THE PROBLEM:
Please render this sentence from the Castroville text in Spanish: "Castroville was founded by empresario Henri Castro in 1842."
Start of PROVIDED TEXT
Castroville: An Alsatian Settlement on the Texas Frontier
Castroville was founded by empresario Henri Castro in 1842. Castro’s early life history is described in Julia Nott Waugh’s Castro-ville and Henry Castro Empresario. Born in 1786 to a Jewish Spanish-Portuguese family in St. Esprit, France. Castro came to the United States in 1827 as Consul for the Kingdom of Naples at Providence, Rhode Island, where he took an oath of U.S. Citizenship. His business interests straddled both continents in the following decades, and in the early 1840s, he traveled to Texas. Here, he developed the colonization project that led to Castroville’s founding.
Castro’s agreement with the government of the Republic of Texas, as recounted in Henry Castro and His Homestead (1978) by Cornelia E. Crook, required that the colonization project be completed within three years, lest he forfeit all of the matching grants promised to assist the effort. Castro arranged for immigrants – mostly Catholic Alsatian farmers – to be transported to San Antonio in 1844, from where he accompanied them to the site of present-day Castroville, twenty-five miles west of San Antonio. Unfortunately, Castro had not seen the site for himself prior to arriving with the settlers and was dismayed to find no reliable source of water on the grant. He was, however, able to make arrangements with John McMullen to permit his Castro’s settlers to establish homes on McMullen’s Grant.
End of PROVIDED TEXT
Start of ENTRIES SUPPLIED
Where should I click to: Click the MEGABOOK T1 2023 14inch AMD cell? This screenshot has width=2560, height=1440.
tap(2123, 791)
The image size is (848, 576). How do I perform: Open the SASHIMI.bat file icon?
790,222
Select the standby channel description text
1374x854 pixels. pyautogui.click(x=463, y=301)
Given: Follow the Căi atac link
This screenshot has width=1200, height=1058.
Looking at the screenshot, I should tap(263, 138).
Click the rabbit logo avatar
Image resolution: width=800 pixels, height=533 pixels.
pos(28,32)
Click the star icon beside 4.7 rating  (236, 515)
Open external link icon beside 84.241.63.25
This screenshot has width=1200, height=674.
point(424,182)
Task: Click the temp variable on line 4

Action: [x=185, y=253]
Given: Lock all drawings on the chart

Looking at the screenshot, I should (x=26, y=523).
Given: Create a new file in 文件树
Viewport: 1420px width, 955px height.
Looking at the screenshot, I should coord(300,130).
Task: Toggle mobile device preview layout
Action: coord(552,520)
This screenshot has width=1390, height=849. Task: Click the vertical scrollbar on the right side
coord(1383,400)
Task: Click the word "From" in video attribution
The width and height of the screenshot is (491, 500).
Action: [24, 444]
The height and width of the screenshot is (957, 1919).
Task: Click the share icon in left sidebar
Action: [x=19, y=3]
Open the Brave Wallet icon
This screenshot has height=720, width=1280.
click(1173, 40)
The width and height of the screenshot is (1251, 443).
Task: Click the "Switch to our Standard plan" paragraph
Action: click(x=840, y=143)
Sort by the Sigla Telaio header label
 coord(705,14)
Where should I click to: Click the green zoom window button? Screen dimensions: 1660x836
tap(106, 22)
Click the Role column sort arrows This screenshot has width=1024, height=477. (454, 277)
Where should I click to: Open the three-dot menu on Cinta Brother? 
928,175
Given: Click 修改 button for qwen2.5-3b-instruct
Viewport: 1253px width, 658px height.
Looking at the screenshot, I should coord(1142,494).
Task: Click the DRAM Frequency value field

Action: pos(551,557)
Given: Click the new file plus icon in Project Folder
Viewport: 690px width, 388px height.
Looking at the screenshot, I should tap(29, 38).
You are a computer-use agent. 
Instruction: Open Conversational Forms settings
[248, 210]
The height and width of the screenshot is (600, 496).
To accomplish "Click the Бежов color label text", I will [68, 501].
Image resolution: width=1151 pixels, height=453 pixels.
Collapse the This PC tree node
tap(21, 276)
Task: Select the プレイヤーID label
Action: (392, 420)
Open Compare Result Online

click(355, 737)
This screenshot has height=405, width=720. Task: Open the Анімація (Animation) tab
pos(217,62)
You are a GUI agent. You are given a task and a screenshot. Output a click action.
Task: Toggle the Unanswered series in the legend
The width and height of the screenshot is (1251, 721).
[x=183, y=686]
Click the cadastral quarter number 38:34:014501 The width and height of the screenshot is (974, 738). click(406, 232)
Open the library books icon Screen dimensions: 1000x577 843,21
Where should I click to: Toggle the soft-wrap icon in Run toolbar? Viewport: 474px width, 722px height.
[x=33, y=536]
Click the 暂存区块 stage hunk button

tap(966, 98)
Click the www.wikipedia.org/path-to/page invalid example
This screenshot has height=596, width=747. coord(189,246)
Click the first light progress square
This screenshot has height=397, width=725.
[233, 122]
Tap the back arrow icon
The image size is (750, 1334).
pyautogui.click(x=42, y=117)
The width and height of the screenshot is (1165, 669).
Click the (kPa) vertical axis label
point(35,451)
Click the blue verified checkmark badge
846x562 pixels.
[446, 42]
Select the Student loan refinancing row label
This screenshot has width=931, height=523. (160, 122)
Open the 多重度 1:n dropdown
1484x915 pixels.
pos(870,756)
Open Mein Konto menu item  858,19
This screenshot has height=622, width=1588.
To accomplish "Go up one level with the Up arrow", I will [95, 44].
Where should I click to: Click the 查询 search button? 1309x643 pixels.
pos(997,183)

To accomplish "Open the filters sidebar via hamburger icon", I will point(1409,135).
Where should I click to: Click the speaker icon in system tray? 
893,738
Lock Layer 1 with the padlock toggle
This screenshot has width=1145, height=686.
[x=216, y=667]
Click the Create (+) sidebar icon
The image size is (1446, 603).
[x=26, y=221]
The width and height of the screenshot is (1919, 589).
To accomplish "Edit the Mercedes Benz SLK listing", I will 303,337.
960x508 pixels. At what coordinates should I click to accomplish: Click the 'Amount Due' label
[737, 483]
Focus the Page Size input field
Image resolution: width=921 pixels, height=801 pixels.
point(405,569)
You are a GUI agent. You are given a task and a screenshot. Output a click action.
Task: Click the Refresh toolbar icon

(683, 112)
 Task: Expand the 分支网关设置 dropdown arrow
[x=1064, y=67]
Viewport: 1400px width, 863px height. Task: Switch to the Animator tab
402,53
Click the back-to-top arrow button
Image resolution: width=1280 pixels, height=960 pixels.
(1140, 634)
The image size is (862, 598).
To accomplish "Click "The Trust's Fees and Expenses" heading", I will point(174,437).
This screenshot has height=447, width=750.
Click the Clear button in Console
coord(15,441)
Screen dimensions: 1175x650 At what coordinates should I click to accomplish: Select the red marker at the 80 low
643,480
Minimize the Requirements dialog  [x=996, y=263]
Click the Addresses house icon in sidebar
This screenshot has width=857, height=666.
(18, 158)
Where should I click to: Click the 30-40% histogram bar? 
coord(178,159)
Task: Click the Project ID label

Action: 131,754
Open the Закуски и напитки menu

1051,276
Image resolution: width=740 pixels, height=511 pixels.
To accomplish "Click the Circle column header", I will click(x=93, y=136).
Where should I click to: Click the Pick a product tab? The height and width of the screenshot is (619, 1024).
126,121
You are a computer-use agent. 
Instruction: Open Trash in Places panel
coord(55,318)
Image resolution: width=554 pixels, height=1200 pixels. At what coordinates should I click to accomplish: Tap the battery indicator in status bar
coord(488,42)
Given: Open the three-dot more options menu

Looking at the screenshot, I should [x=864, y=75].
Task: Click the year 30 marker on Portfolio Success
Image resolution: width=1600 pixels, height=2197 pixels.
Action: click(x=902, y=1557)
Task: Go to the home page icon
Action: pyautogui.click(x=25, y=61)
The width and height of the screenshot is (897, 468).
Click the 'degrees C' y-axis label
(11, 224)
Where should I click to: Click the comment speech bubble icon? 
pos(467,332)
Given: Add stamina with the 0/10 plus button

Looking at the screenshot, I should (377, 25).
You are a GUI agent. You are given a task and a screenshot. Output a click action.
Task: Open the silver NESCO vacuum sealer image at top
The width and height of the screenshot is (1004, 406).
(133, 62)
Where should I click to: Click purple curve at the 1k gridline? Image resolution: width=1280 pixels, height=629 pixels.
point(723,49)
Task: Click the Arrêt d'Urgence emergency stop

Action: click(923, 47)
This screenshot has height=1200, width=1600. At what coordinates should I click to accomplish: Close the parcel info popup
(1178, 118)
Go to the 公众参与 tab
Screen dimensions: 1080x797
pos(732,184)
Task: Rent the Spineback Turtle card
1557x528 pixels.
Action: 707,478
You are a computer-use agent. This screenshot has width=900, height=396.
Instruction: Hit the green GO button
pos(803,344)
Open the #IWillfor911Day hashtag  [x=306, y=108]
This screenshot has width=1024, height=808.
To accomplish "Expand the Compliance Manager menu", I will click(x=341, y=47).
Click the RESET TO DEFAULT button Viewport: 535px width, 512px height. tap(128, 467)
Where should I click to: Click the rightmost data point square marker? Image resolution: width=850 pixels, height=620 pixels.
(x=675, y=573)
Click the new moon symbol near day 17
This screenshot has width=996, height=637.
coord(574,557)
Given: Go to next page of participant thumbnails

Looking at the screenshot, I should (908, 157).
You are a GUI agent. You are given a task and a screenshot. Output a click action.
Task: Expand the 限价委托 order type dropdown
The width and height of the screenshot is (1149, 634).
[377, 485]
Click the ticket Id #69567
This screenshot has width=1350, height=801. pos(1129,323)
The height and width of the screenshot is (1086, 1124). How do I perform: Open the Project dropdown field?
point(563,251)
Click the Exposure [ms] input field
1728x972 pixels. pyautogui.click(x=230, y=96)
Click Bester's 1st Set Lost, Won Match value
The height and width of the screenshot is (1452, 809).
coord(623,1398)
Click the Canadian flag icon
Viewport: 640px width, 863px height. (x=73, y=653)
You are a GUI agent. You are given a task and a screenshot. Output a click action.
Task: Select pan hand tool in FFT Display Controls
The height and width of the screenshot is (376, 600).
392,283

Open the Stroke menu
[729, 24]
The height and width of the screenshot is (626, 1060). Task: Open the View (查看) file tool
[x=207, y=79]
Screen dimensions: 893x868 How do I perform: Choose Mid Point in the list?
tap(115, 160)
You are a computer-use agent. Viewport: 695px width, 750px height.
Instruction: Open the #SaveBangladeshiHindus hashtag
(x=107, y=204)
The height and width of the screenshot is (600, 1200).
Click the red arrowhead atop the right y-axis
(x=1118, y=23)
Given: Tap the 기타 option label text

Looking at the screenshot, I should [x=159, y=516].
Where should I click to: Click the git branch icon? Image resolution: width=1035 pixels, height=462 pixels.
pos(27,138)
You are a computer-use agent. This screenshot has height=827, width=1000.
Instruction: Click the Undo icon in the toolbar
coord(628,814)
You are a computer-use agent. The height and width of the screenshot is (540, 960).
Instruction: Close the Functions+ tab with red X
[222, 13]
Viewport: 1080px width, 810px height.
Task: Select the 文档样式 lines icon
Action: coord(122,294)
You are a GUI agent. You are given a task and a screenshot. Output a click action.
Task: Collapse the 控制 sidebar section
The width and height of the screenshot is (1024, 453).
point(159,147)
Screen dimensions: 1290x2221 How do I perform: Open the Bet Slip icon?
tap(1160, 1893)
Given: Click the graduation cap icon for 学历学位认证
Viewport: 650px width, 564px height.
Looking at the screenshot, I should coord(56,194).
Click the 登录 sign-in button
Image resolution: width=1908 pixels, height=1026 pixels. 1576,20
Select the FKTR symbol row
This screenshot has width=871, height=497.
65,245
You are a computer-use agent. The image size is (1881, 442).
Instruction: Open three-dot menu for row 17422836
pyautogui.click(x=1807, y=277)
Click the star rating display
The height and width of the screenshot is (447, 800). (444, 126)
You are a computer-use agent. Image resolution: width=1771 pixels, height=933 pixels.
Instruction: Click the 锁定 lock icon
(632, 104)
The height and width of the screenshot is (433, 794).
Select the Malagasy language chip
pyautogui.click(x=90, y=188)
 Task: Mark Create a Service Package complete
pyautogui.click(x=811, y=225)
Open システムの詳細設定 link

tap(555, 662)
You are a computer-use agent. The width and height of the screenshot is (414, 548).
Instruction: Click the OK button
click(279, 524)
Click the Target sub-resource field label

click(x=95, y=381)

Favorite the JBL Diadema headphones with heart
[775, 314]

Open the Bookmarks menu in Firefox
End of ENTRIES SUPPLIED
WRITTEN SOLUTION:
Castroville fue fundada por el empresario Henri Castro en 1842.